Can QF-Test integrate with AI agents like Claude Code or GitHub Copilot?
Yes. With the MCP server from QF-Test, which is already available as a preview and will be fully integrated with QF-Test 11, AI agents like Claude Code can access QF-Test directly to launch tests, retrieve results, and control applications.
What platforms does QF-Test support for agentic testing?
QF-Test supports agentic testing for web applications, native Windows applications, Java GUIs (Swing, SWT, JavaFX, and Eclipse RCP), as well as Android and iOS apps and PDF documents. This makes QF-Test significantly broader in scope than pure web testing tools like Playwright.
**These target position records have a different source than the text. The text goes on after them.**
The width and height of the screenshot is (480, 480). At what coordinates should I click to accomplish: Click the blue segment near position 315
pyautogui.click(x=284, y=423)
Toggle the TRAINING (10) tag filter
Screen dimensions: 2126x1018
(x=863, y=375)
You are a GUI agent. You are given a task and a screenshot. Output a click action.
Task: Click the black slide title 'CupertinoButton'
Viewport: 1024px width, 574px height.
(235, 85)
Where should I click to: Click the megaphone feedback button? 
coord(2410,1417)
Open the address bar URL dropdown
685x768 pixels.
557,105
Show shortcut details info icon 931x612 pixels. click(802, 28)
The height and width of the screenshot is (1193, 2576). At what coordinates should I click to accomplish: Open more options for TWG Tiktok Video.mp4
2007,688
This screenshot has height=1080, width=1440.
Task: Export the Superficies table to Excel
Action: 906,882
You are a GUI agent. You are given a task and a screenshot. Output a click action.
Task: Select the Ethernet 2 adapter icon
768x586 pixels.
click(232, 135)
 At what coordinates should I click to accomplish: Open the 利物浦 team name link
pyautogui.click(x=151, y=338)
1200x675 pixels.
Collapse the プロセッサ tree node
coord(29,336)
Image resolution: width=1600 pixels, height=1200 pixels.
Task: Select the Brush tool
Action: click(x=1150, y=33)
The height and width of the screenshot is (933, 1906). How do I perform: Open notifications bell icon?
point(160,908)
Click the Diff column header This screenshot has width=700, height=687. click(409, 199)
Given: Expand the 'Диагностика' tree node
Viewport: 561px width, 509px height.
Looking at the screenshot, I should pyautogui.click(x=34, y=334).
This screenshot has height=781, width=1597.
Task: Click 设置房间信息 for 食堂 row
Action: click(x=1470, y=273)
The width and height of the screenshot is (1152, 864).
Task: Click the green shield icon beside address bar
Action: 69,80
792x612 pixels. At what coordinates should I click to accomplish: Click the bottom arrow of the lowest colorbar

When will QF-Test 11 with the full AI features be released?
The release of QF-Test 11 with integrated AI features, including test suite generation and a production-ready MCP server, is planned for 2026. An experimental preview version of the MCP server is currently available.
Does agentic testing replace human testers?
No, AI-generated test suites provide a structured first draft that experienced testers must further develop and validate. The value lies in reducing the effort required to create and maintain tests, not in replacing human expertise entirely.